Though the burning desire of Beatrice Saah, as a kid, to become a professional nurse in future was aborted, because she was forced into marriage by her selfish uncle, the 40-year-old widow still wants to acquire a certificate that she can use to acquire a job.
Narrating her ordeal in an exclusive interview with the Upper East File, Madam Saah said it started when she lost her father in 1983. She was then in the Adakura Continuation Middle School Form 2.
Before the tragic death of her father, Adogapale Adongo, who had been transferred from A-Lang Company in Kumasi as a Chief Cook to Bolgatanga, Beatrice was a Class Five pupil at the Bushein Primary School in Kumasi, where she started her education in 1975.
She then continued her education at the Beo Primary School at Zuarungu, a suburb of Bolgatanga.

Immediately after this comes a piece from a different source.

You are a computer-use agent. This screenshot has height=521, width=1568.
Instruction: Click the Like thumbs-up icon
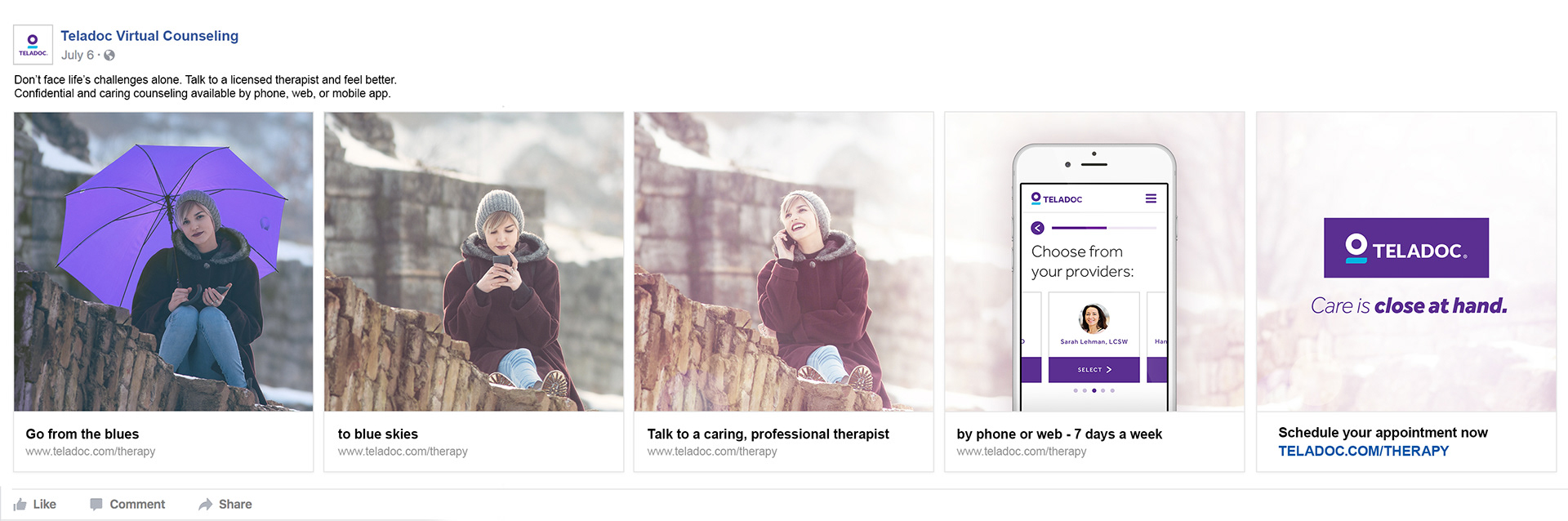point(20,505)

It was upon her completion at the Beo Primary School that she gained admission into the Adakura Continuation Middle School, where soon after she was forced into marriage.
While at her so-called husband's house, Beatrice said she wrote a letter to her uncle to come and take her home to continue her education, but he refused.
As the days passed by, Beatrice lived with a heavy heart in her supposed husband's house against her will.
In her attempts to find solution to her predicament, she ran from her husband's place, Dakiu, to Bawku, where she put up with her aunt for some years. She later returned to her uncle's house.
While staying with her uncle, she continued to plead with him to allow her go back to school, but that never yielded any result, and she later got married to one Robert Saah, a Fire Service Officer.
According to her, Mr. Saah was very cooperative, and so when she requested to go back to school, he agreed with her. By then she had two kids with him.
Madam Saah said just when the man had found a school for her to continue, she picked seed, and when she was nine months pregnant, her husband passed away.
Two weeks after the death of her husband, she delivered a baby boy. Soon after the death of her husband, the man's brother started maltreating her, beating her up without any provocation.
Disturbed by the predicament of their daughter, her mother and her uncle asked to come and stay with them at Zuarungu, which she did. Madam Saah then gained a job at the Diplomat Restaurant in Bolgatanga as a cook, while staying with her mother and her uncle. Latter on, she rented a room in Bolgatanga, where she stayed with her three children.
She said she later realised that her job as a cook was too demanding, so much that she could not take proper care of her children, as she went to work as early as 6:30 a.m. and closed as late as 10:00 p.m.
The widow said she then went into petty trading, but that did not yield her any dividend, so she stopped and went into rice and maize buying and selling until her church (Baptist) employed her as a Day Nursery teacher.
Presently, Beatrice is a cleaner at the Upper East Regional Coordinating Council.
She told the Upper East File that it was out of the little savings she made from all her trading ventures, working as a cook, teaching and cleaning, that she had been able to pay her children's school fees.
The first child, Miss Florence Saah, has just completed Bolgatanga Girls' Senior High School (BOGISS) in the recent West Africa Senior Secondary Certificate Examinations (WASSCE). Beatrice was grateful to the former Member of Parliament (MP) for the Bolgatanga Central Constituency, Mr. David Apasera, for assisting her pay Florence's admission fees, when she gained admission into BOGISS.
If God wills, the second child, Susana Saah, would complete the Sacred Heart Junior High School in April 2010, while the third, Emmanuel Saah, is now in the St. George's Primary School Class Five.
In spite of all these abuses against Beatrice, she took the boldest step and sat for the 2009 Basic Education Certificate Examinations (BECE).
Though she admitted the examination was quite though for her, her trust was in the Lord to see her through.
Sounding very religious, Madam Saah said, "when I entered the exams hall and saw my index number, I sat down and wrote on my table, 'Have faith in God'."
When asked why she decided to write the exams, and what she intends doing with the certificate? The widow replied, "I just want to get a certificate so that I may get a better job to take care of my children."
With the high conviction that she would make it to the tertiary level when their results are released, she has already started buying some of the necessary things she would need at school.
Madam Saah made a passionate appeal to religious bodies, non-governmental organisations, philanthropists, and everyone touched by her pathetic situation, to help her give her children a good education, so that they would not suffer what she was going through.
From the beginning of this widow's life story to the end, shows clearly that where she finds herself today is no fault of hers.
Rather, her childhood desire, dream and ambition of becoming a professional nurse were shut down by her selfish uncle.
There are so many 'Beatrices' today, whose stories have not been told, but this particular story has been told in black and white.
The question now is, what will you do to ensure that her kids get quality education, as she is struggling to do?
Upper East File, therefore, believes that you can do a lot, and there is no better time to do that but, now!